Exercise task:
Identify every line in the entries below that contains the string "link", and copy each of those lines in full.

Data lines:
+ + + +
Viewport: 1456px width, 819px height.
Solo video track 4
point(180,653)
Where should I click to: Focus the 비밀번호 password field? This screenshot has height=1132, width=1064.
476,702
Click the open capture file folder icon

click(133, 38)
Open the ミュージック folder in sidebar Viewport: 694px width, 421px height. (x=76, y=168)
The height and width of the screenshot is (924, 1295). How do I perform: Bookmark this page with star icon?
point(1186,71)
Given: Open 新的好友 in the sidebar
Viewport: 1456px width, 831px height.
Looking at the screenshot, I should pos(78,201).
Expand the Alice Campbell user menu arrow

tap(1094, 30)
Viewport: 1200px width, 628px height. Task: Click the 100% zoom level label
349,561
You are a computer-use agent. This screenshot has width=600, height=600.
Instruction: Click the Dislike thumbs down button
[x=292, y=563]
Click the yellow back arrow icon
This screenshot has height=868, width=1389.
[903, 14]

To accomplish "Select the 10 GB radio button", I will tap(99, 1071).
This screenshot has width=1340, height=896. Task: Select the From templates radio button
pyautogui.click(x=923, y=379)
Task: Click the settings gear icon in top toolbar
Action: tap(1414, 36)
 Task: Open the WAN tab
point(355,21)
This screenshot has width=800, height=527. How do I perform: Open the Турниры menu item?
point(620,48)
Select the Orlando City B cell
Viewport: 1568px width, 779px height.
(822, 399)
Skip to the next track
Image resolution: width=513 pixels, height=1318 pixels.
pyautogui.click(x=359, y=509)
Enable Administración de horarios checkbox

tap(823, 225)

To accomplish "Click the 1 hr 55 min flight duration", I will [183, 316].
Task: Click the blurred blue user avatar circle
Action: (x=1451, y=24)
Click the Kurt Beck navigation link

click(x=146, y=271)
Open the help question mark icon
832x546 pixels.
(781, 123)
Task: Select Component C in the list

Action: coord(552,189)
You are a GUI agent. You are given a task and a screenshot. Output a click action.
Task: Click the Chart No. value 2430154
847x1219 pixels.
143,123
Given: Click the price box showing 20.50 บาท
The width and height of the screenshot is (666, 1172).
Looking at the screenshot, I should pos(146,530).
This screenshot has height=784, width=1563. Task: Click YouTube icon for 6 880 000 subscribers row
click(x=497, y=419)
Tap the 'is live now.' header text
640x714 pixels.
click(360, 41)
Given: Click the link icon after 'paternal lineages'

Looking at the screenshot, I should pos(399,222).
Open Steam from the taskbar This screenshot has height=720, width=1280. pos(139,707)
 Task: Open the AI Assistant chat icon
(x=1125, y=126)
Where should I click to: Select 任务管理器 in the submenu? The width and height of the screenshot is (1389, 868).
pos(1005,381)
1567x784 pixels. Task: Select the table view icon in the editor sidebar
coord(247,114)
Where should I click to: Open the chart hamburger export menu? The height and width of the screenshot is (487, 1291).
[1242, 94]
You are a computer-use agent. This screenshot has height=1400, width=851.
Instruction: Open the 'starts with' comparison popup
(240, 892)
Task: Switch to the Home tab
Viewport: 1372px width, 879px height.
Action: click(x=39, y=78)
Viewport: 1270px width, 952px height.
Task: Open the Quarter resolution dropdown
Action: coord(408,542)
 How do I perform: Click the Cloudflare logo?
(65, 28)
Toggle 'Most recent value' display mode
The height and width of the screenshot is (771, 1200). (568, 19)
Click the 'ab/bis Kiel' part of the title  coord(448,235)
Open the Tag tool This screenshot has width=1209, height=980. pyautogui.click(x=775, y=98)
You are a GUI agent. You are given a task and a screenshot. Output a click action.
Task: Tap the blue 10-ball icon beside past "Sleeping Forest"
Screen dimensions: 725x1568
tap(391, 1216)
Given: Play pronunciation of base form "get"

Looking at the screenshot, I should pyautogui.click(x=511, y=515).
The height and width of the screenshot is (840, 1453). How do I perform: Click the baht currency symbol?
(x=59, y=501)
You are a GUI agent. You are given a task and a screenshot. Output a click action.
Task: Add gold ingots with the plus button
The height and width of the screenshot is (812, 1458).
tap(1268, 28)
+ + + +
Final result:
Click the Kurt Beck navigation link
Given: Click the link icon after 'paternal lineages'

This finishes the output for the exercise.